Returning to work has been a long process. A difficult choice, and even harder to “justify”. Although I know I don’t need to.
I think there comes a point in life where you need to “check-in” with what is going. Not only in yours but in your children’s too. As parents, it is our task to make sure we are giving our kids the best of everything we possibly can. The best of our time, our energy, our knowledge and ourselves. When you feel like you aren’t giving the best any more, its time to shake things up a little.

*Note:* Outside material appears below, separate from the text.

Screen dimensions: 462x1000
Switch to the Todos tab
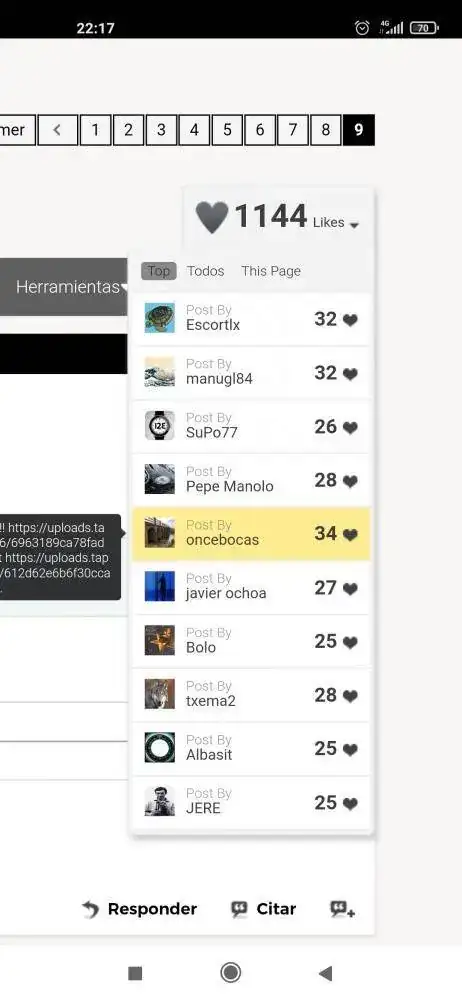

As previously discussed in my blog, after the birth of our second child, the return to paid employment wasn’t feasible for a number of reasons. The travel to and from work was meaning I was leaving the house really early. Ruby was having to start her day really early too. The childcare costs of both children needing wrap around care and full time nursery meant that my work salary was wiped out. So financially we would be no better off. The fact that Fred is my last baby, meant that I had first hand experience on how quickly they grow. I wanted to hold on to that for as long as possible.
The End Of The Road
I am however, realising, that as Fred approached 2, I am fast running out of interesting ways to teach him new things, he only spends time with me during the week. (apart from a toddler group one morning a week). and he is desperate for other interaction. He loves being busy, being outdoors and charging around. I can give him as much of that as possible between the school run, and running the house, but still this does not change the interaction he only gets with me.
We toyed with the idea of trying out nursery. Ruby started nursery when she was 9 months old and absolutely thrived from it, she learnt so much, had so many new experiences, and made lots of little friends. Spending time with Ruby was also more appreciated. For two days a week, she was at nursery all day, and by the time we were home from work and had our evening meal it was time for bed.
This then throws me into another quandary. If I know that realistically Fred is going to love nursery and be out of the house a few days a week, then, what am I going to do? Without a little arm being wrapped around my leg all day means I could have the housework completed by lunch, and then what? I don’t think I could sit at home and tick the hours away waiting for the school run or to pick Fred back up again. I need to go back to work, I need to be busy too.
Originally the plan was for me to return to work when Fred turned 5. I would then try and find a job that would fit around the school run and the rest of family life. However, realising that Fred would benefit from socialising with other children and adults has made the decision to place him into nursery a little easier.
I remember Ruby coming home one time with her book filled in. It said how they had looked at mini beasts. They counted legs, looked at wings, and painted pictures of their own mini beasts. In all honesty, never would I be the one to be out in the garden searching out creatures it’s never something that has crossed my mind to do, nor do I have any interest, and that is how wonderful nursery is. Children are taught the things we were and have long forgotten, and widen their experiences.
If you are in the same position and thinking of returning to work, try indeed. You can even search for part-time or term-time only positions!
I am not entirely sure how I will cope heading back into the big wide world of work again. But I am excited for the next chapter in our life. I am happy to admit I can’t give my child everything. I also want him to have the opportunity to have everything. If that means I have to give him up a little then this mum is ok with that.
My little man, my special boy. Every decision I make is with you and your big sister in mind ALWAYS. I hope you will love nursery and adapt to the change of being a bit more independent quickly. Just know I am forever here for you and your biggest cheerleader.